The second contribution, by Poje, provides a chronological account of the Slovenian trade unions’ successful campaign to increase the national statutory minimum wage by 23 per cent in pursuing the objective of establishing a living wage. The example of Slovenia illustrates, first, that it is possible to increase the statutory minimum wage substantially without negative macroeconomic consequences in terms of unemployment and a loss of competitiveness; and second, that trade unions managed to adapt key elements of the living wage concept to an entirely different institutional context.
The third contribution, by Alsos, Nergaard and Van Den Heuvel, analyses the Nordic approach to a living wage based on a combination of centralised and well-coordinated collective bargaining and the pursuit of a solidaristic wage policy, which ensure high bargaining coverage and low levels of wage inequality, and a still comparatively generous welfare state. The article demonstrates that the Nordic way of ensuring living wages is linked to very specific conditions, such as high union density, employer federation support for sectoral wage-setting mechanisms and government policies in support of extensive welfare provisions. The article, however, also cautions against complacency by highlighting some potential threats to the three essential pillars of the Nordic model of collective bargaining and its capacity to ensure living wages through collective agreements.

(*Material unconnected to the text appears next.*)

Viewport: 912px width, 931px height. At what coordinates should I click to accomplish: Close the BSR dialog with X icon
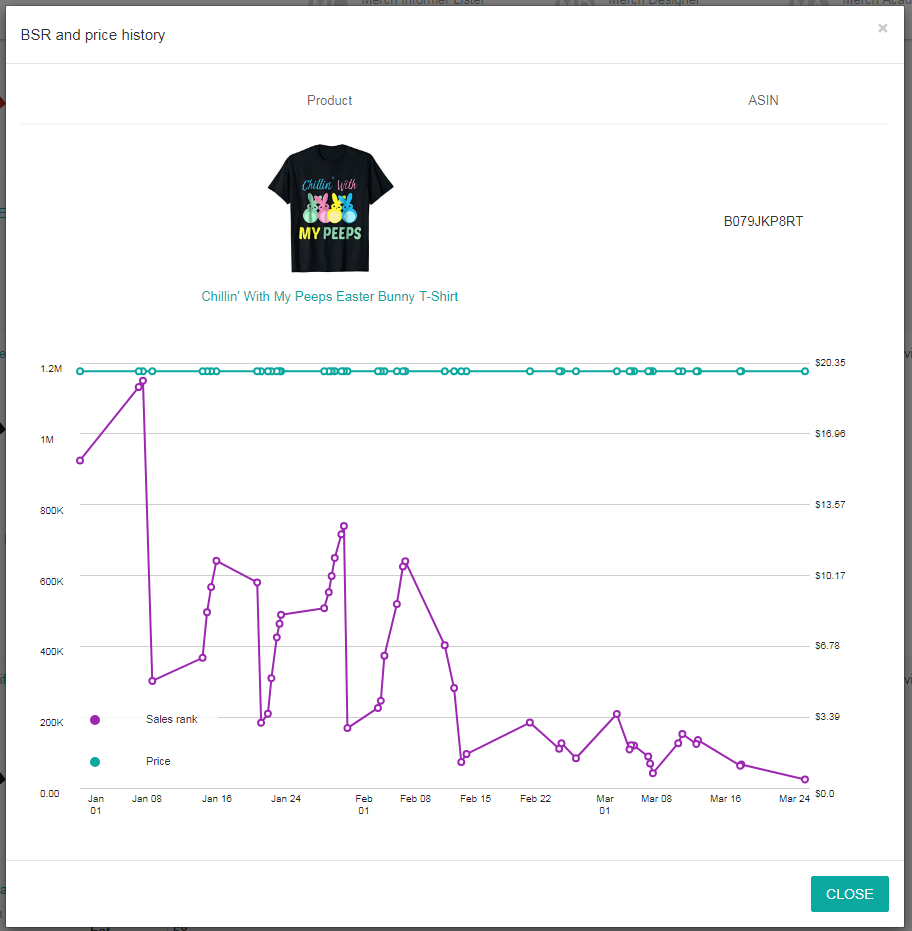(x=882, y=28)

The third part of this special issue contains four shorter contributions, which provide further country-specific examples of the different mechanisms for ensuring a living wage. The first contribution, by Sellers, of the TUC’s Rights, International, Social and Economic Department in the United Kingdom, provides an insider’s account of the role of British trade unions in the UK living wage movement, with a specific focus on how trade unions use the living wage in collective bargaining. The second piece, by Hofmann and Zuckerstätter (Arbeiterkammer Wien), analyses the Austrian view of living wages, in which minimum wages are established by collective agreements and where, in 2018, the Austrian Trade Union Federation, ÖGB, set a specific minimum wage target of €1700 per month for all industry-level collective agreements. The third contribution, by Flohimont, provides an insider’s account of the campaign by the Belgian trade union FGTB to raise the Belgian minimum wage from the current €9.65 to €14, which has been heavily influenced by the ‘Fight for 15’ movement in the United States. The fourth contribution, by Lain and Torrens, reviews the experience of the minimum living wage initiative at the local level in Barcelona where in autumn 2017 the city council decided to introduce a minimum wage of €1000.